WHAT THE TASK REQUIRES:
Leaving the images aside, transcribe all the data below exactly.

══════

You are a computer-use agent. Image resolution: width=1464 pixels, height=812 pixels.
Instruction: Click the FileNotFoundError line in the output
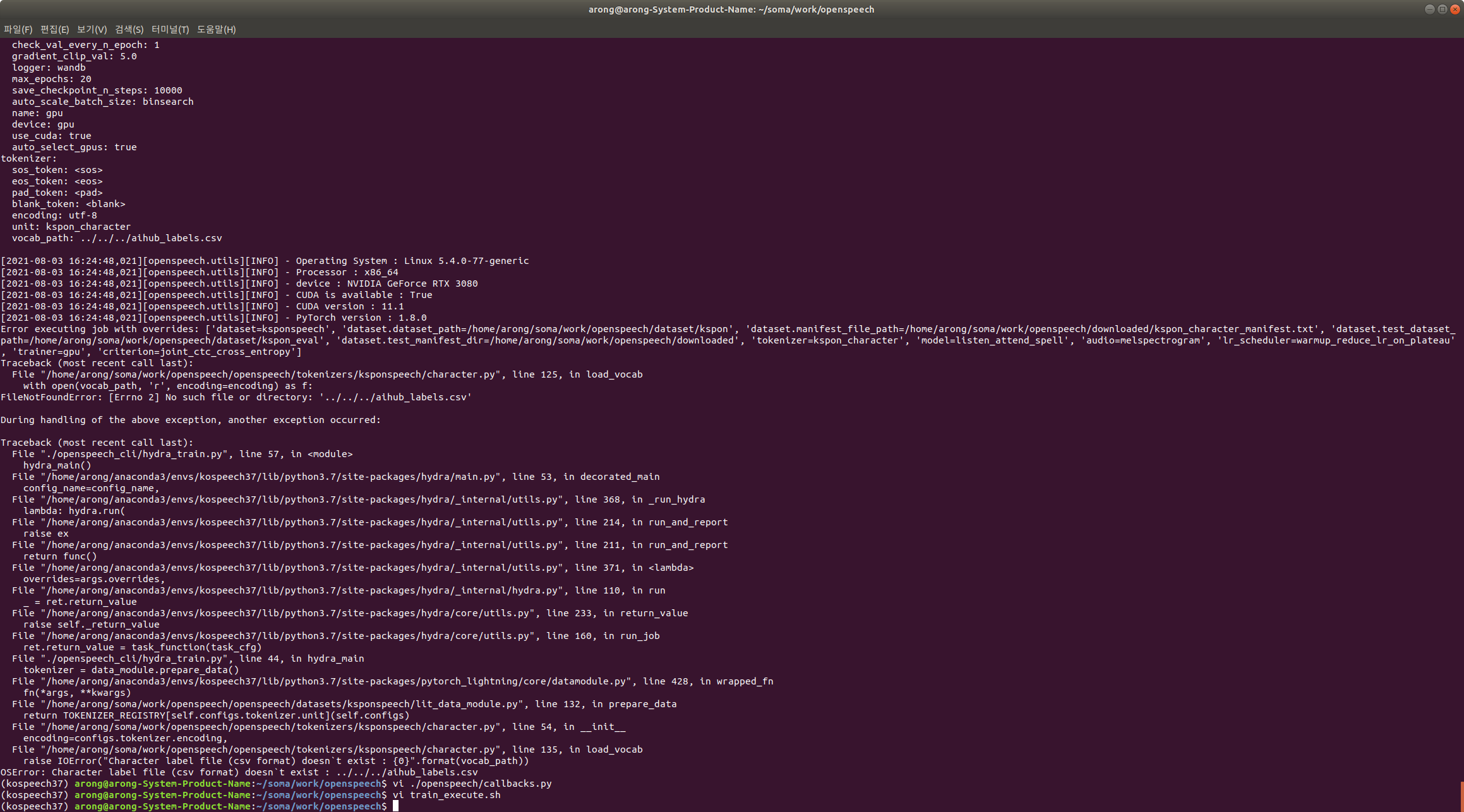pos(236,397)
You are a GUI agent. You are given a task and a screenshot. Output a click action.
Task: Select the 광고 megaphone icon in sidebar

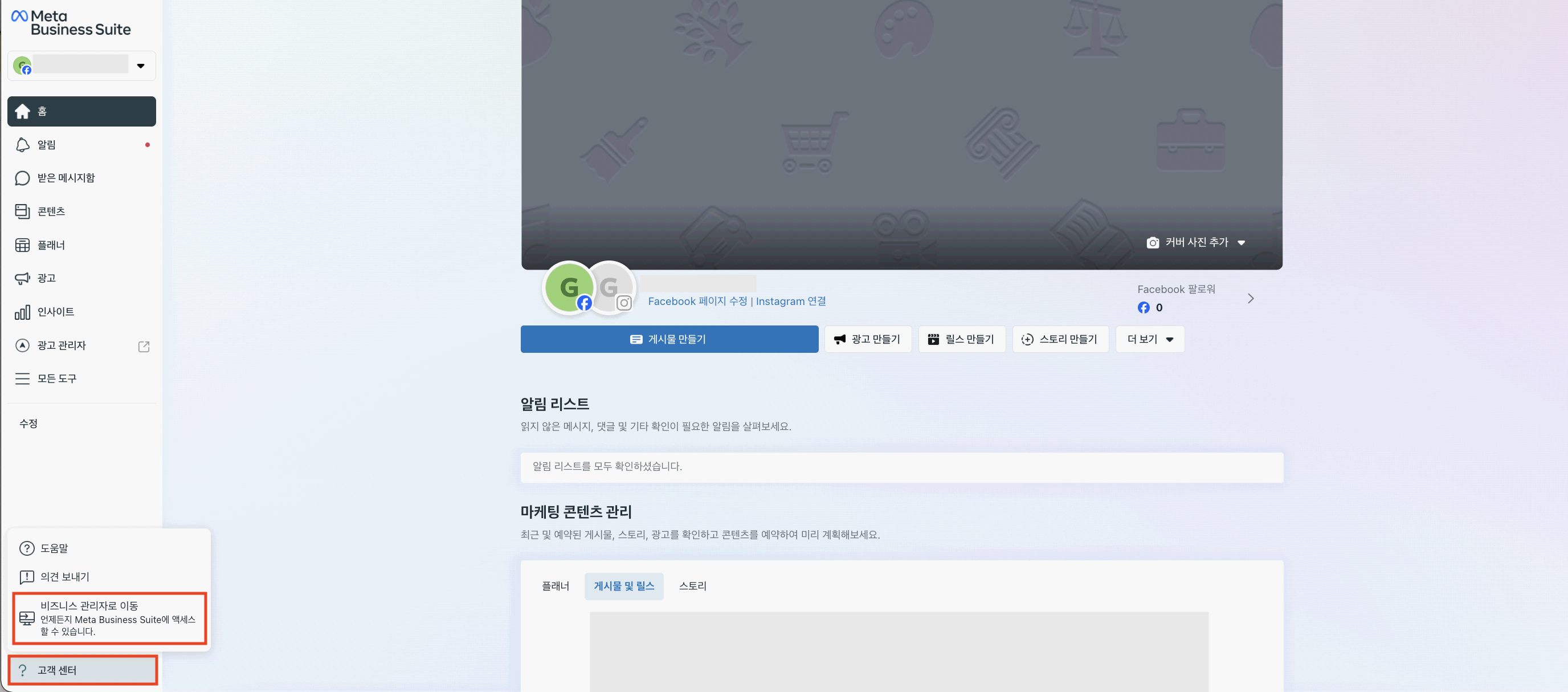(23, 278)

══════

RESPONSE:
You are a computer-use agent. Image resolution: width=1464 pixels, height=812 pixels.
Instruction: Click the FileNotFoundError line in the output
pos(236,397)
You are a GUI agent. You are given a task and a screenshot. Output a click action.
Task: Select the 광고 megaphone icon in sidebar

(23, 278)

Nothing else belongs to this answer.